Brunschvicg : orient et occident

« L’Orient, de loin, c’est quelque chose. De près, c’est beaucoup de choses, les unes que l’Occident a connues, et les autres qu’il ne connaît pas, dont l’Orient lui-même est loin d’avoir jamais pris conscience »

le début de « L’humanisme de l’Occident » de Brunschvicg :

http://classiques.uqac.ca/classiques/brunschvicg_leon/ecrits_philosophiques_t1/ecrits_philosophiques_t1.html

est en quelque sorte un prodigieux survol de 2000 ans de philosophie et de religions, qui avait été pour moi analogue à un « coup de tonnerre » (éveilleur, salvateur) lorsque je l’avais lu pour la première fois il y a bien longtemps.

Aujourd’hui, voulant prendre congé du vieux sage pour suivre mon propre route (de folie, sans doute) je ne puis trouver mieux que ce texte admirable pour « fixer l’instant et son vertige ».

Pour le dire en peu de mots : je réévalue et transforme mon rapport aux « rationaux » du 17 ème siècle (Descartes, Spinoza , Leibniz et Malebranche) en faveur du malebranchisme, alors que Brunschvicg lui choisit le spinozisme.

La seule boussole qui m’oriente peut se résumer par ce principe fondamental du malebranchisme et du cartésianisme :

« suivre uniquement les idées claires, lumineuses, évidentes, et laisser de côté les idées confuses »

facile à dire, mais quand on prend conscience que la quasi totalité de nos « idées » est constituée d’idées confuses, à un degré ou un autre…

Brunschvicg, dans cet ouvrage et bien d’autres, lit et commente Descartes, Malebranche et Spinoza, rien de plus indiqué que de commencer par étudier à fond ce qu’il dit, pour vraiment comprendre l’enjeu de ces études, qui est immense, j’en suis certain…
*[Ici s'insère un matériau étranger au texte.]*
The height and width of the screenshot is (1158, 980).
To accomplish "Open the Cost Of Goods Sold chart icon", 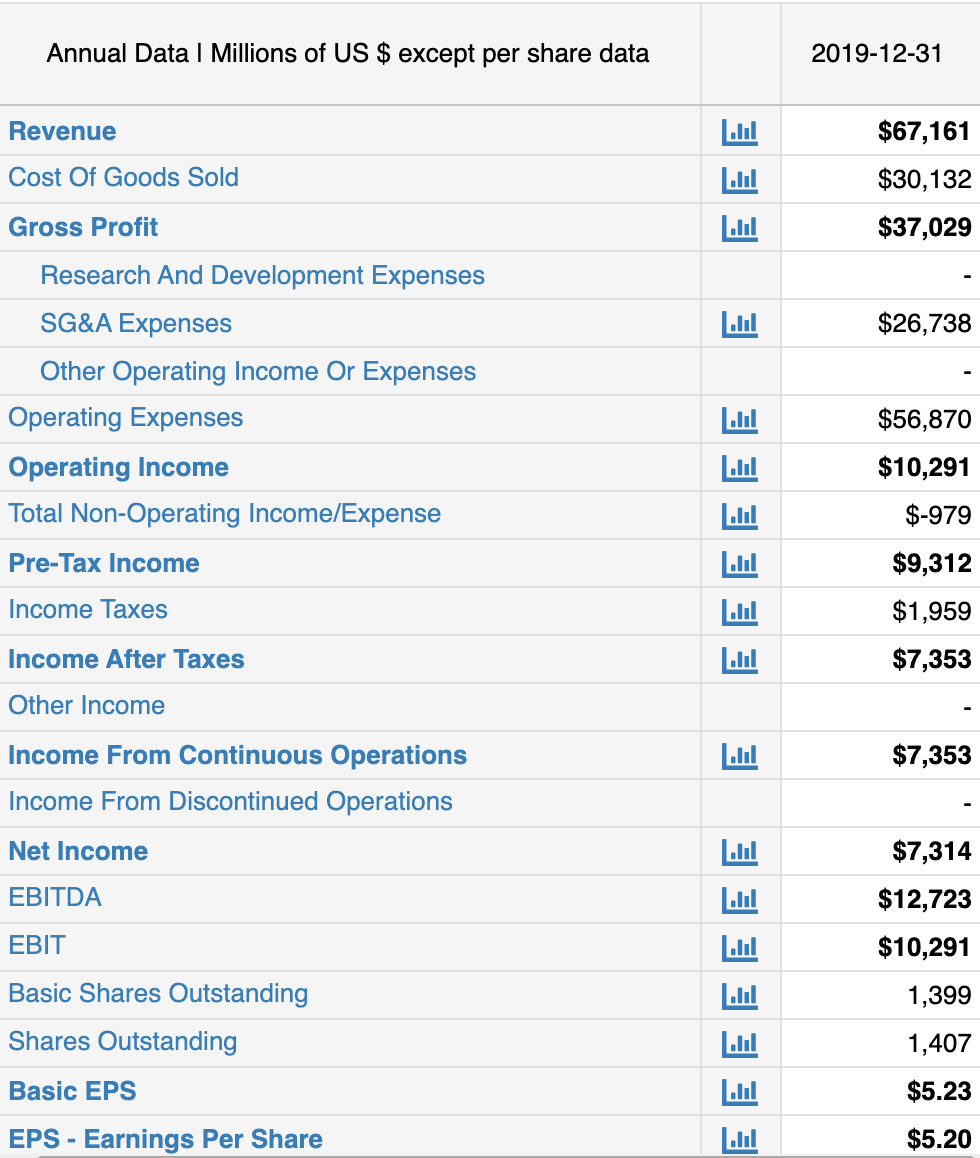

« La civilisation d’Occident affleure, dans l’histoire, avec l’arithmétique de Pythagore, avec la maïeutique de Socrate. Et certes, à travers les siècles de la décadence hellénistique, Pythagore et Socrate retomberont au niveau où les légendes orientales laissent leurs héros : ils deviendront maîtres de divination ou faiseurs de miracles. Cependant il suffit de savoir qu’un schisme s’est produit effectivement à l’intérieur de l’école pythagoricienne, entre acousmatiques et mathématiciens, c’est-à-dire entre traditionalistes de la fides ex auditu et rationalistes de la veritas ex intellectu, pour avoir l’assurance que, bien avant l’ère chrétienne, l’Europe a conçu l’alternative de la théosophie et de la philosophie sous une forme équivalente à celle qui se pose devant la pensée contemporaine »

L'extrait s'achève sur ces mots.